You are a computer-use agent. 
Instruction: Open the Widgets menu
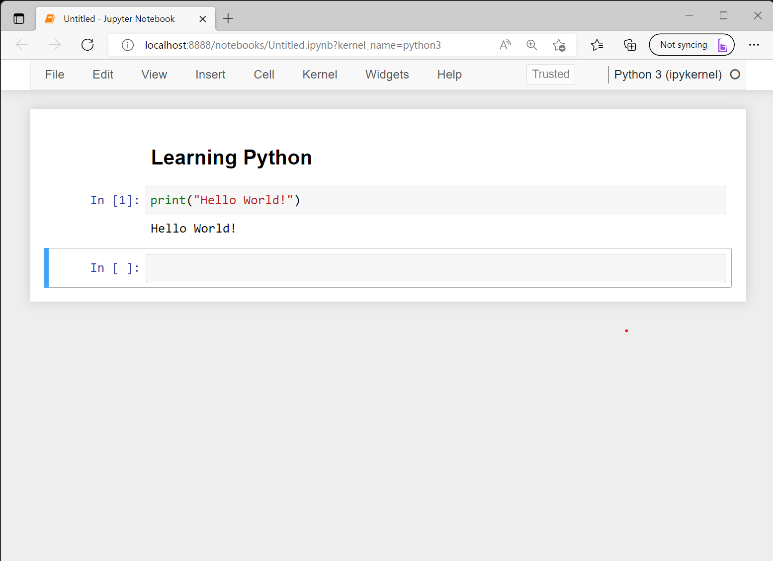pyautogui.click(x=387, y=75)
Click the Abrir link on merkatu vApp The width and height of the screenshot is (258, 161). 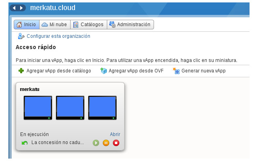tap(115, 134)
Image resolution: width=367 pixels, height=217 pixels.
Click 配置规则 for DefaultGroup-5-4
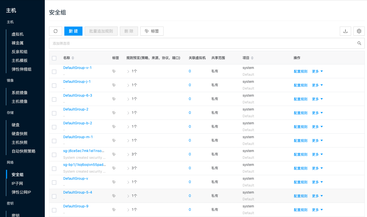300,196

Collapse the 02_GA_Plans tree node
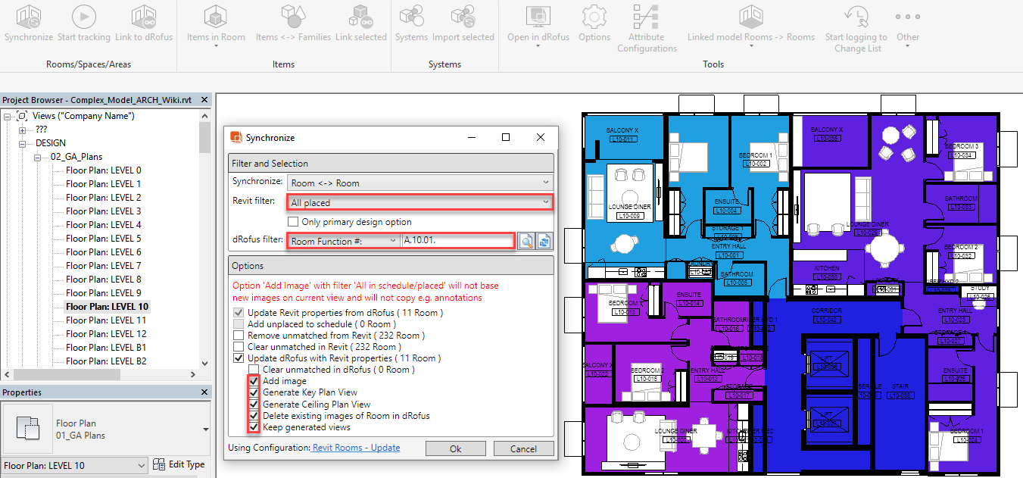pyautogui.click(x=36, y=157)
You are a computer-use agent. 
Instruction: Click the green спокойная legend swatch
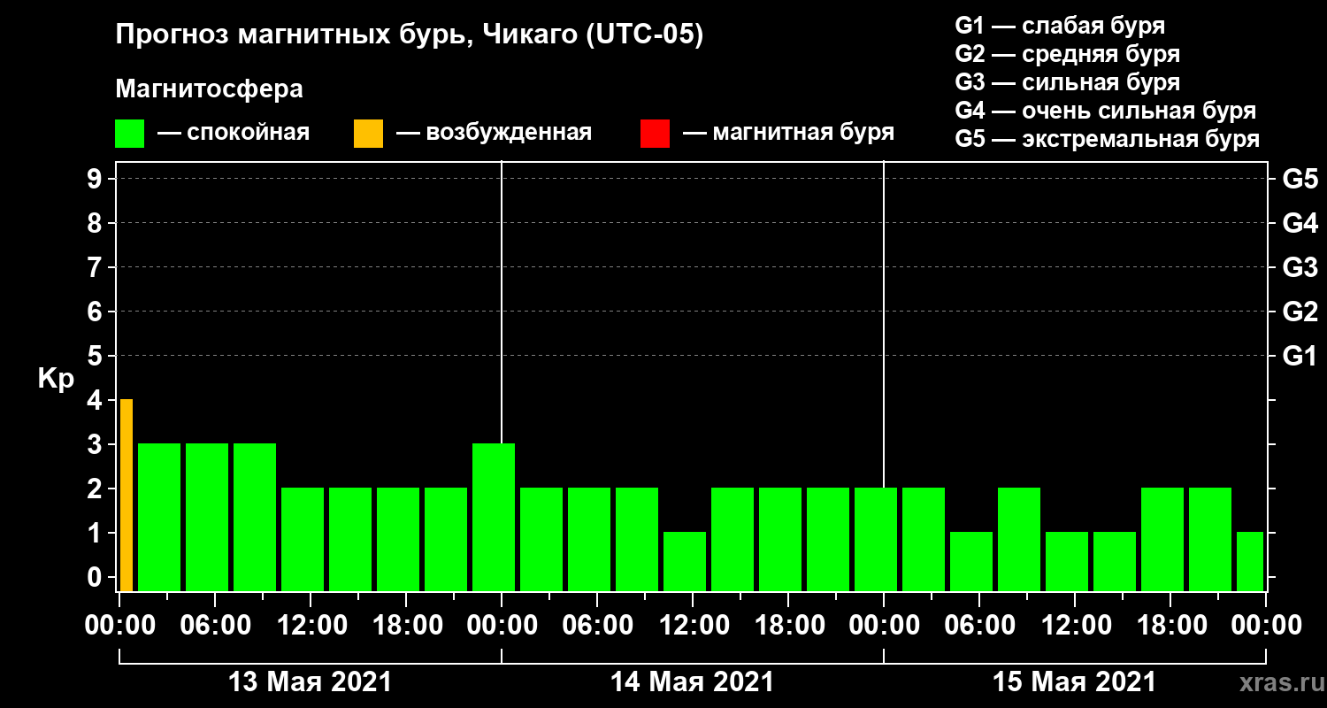tap(129, 134)
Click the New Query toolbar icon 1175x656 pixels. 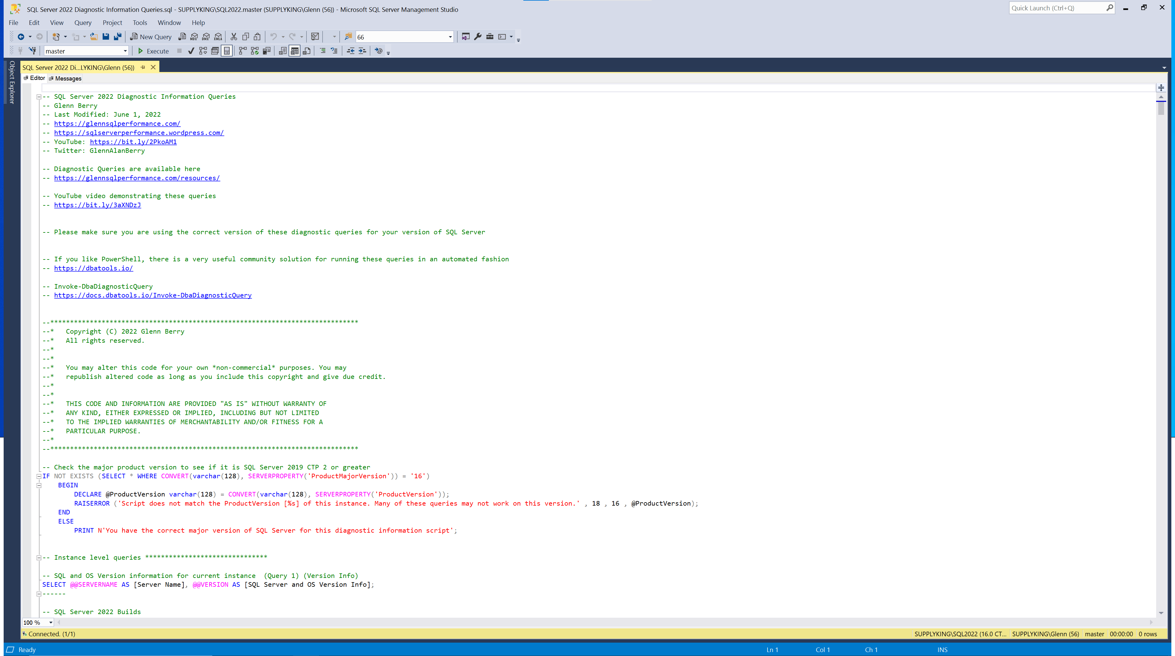151,36
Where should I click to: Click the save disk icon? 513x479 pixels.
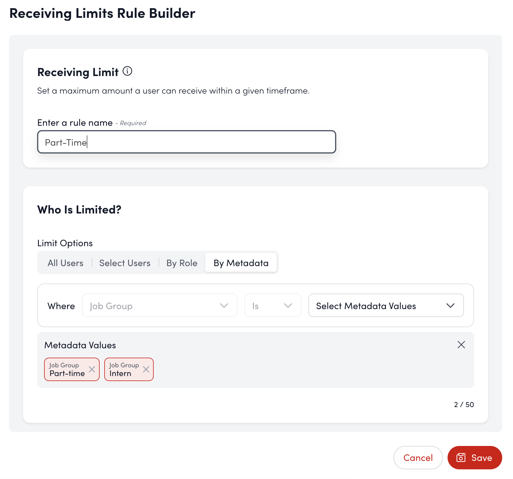click(461, 457)
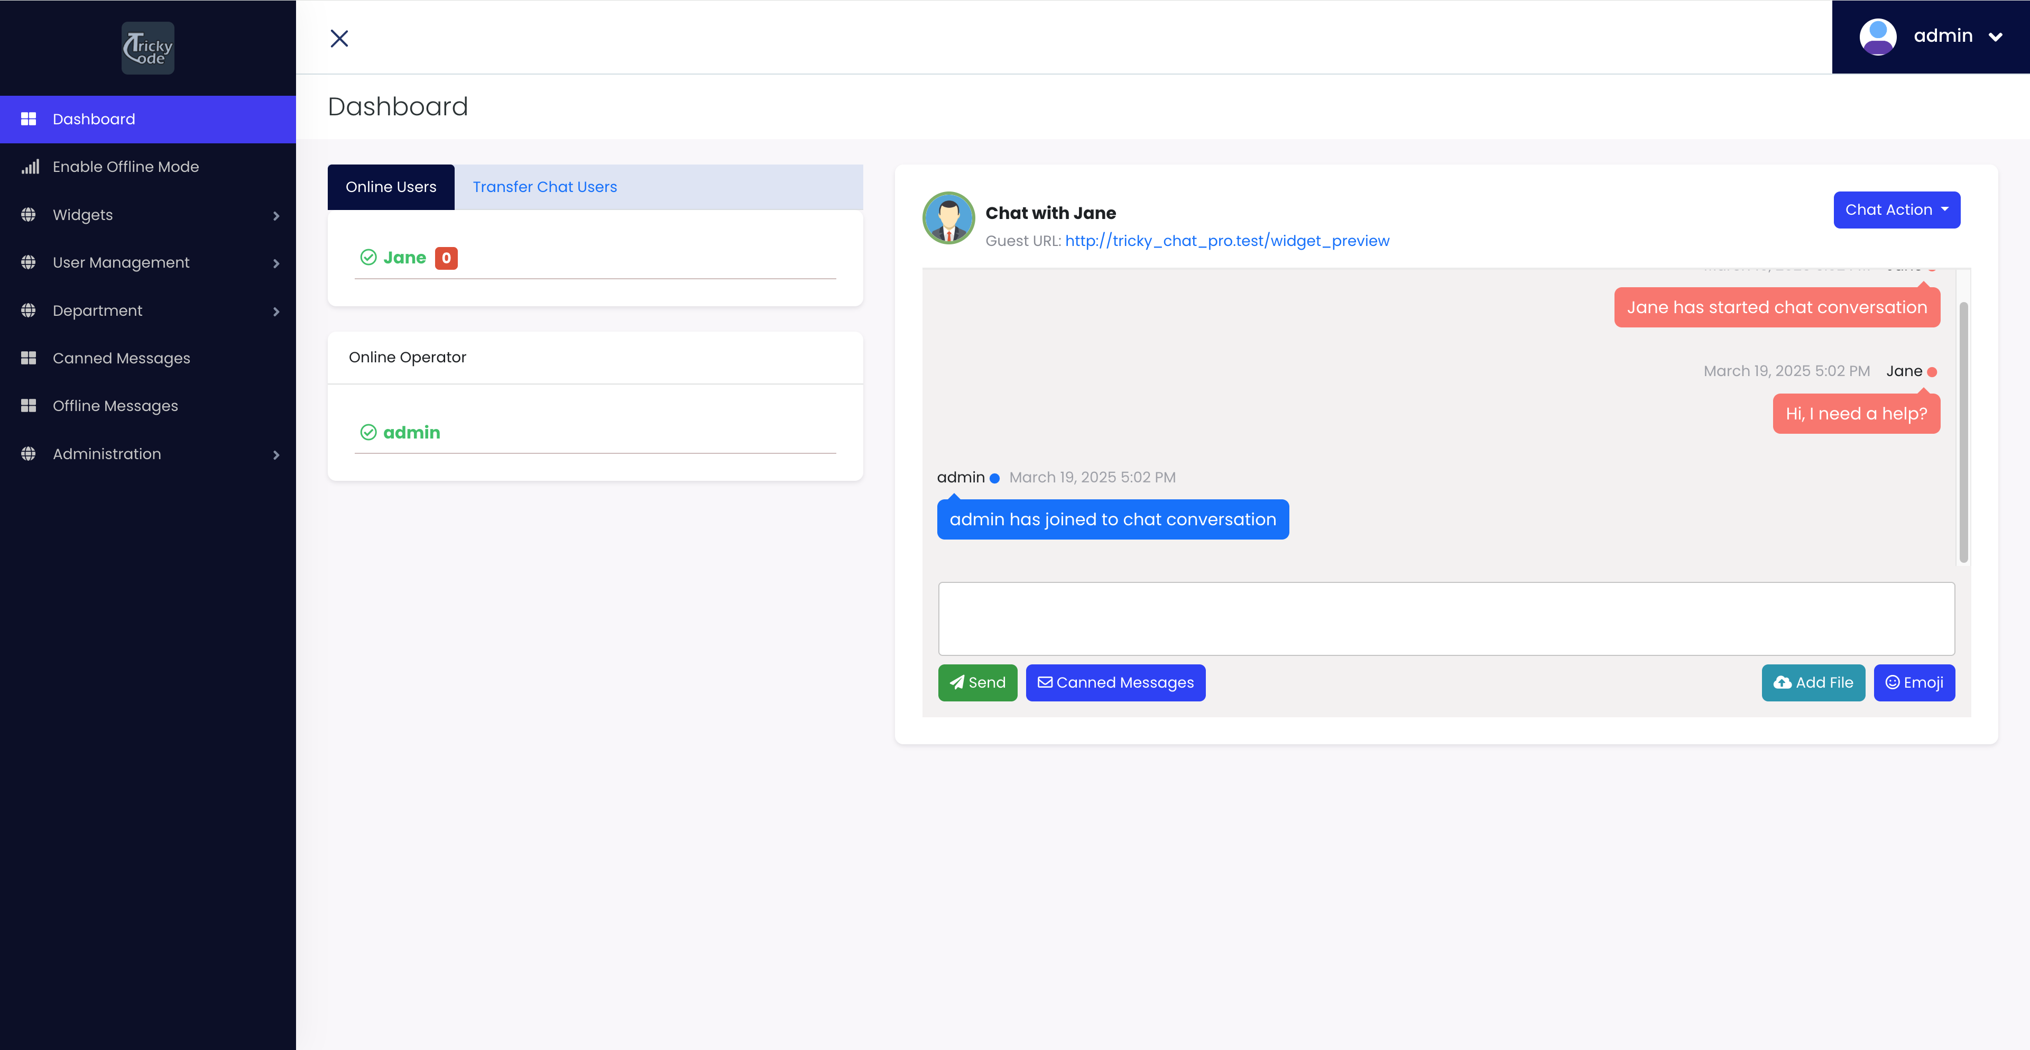The width and height of the screenshot is (2030, 1050).
Task: Click Jane's unread message count badge
Action: point(446,258)
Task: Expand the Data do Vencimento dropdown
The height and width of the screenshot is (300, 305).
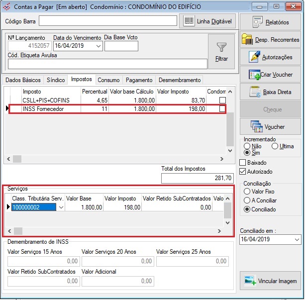Action: coord(99,46)
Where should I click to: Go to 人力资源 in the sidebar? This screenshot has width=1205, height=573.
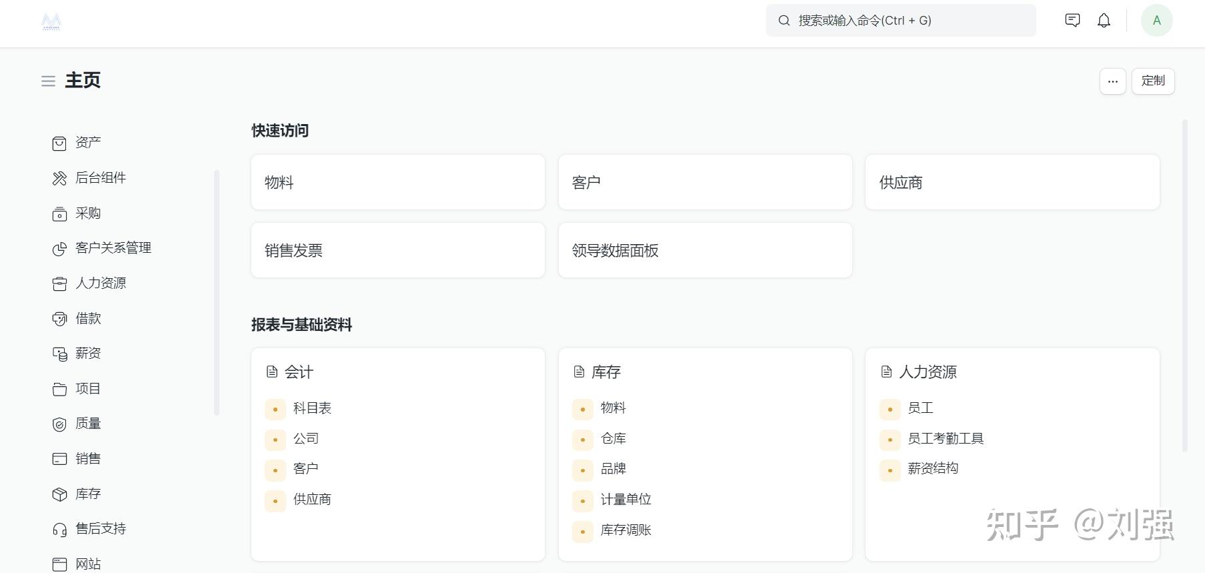point(101,283)
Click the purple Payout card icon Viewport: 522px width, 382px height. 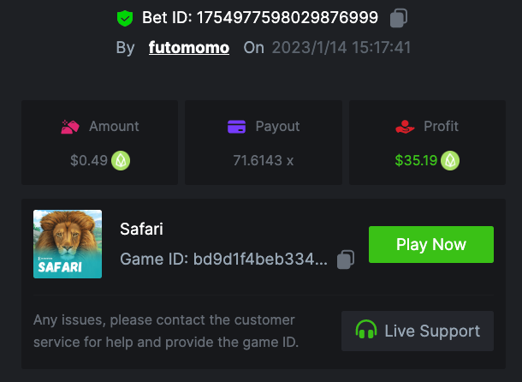(237, 127)
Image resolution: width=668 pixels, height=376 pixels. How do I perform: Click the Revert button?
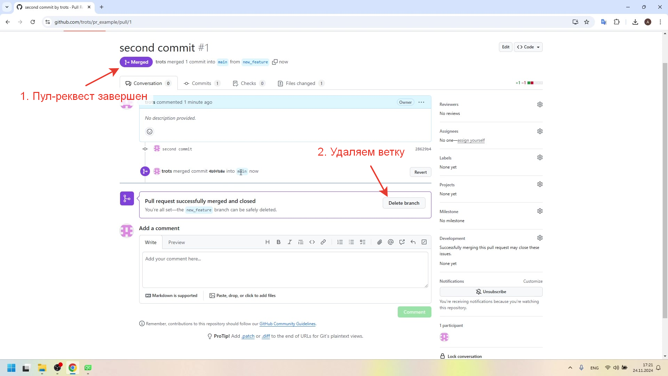tap(421, 172)
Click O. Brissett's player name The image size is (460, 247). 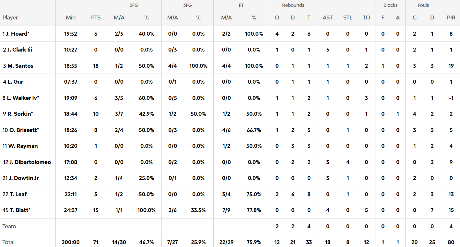pyautogui.click(x=24, y=130)
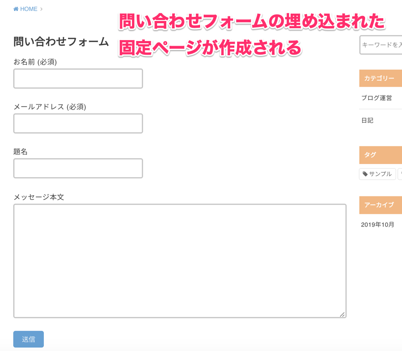Click the breadcrumb chevron after HOME
The image size is (402, 351).
42,9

= = = = = = =

→ THE TASK: From the records above, pull out every line that contains the word "should", and copy each one in full.

→ SOLUTION:
Where should I click to: Click the save disk icon? 513x479 pixels.
Where should I click to: Go to 人力资源 in the sidebar? This screenshot has width=1205, height=573.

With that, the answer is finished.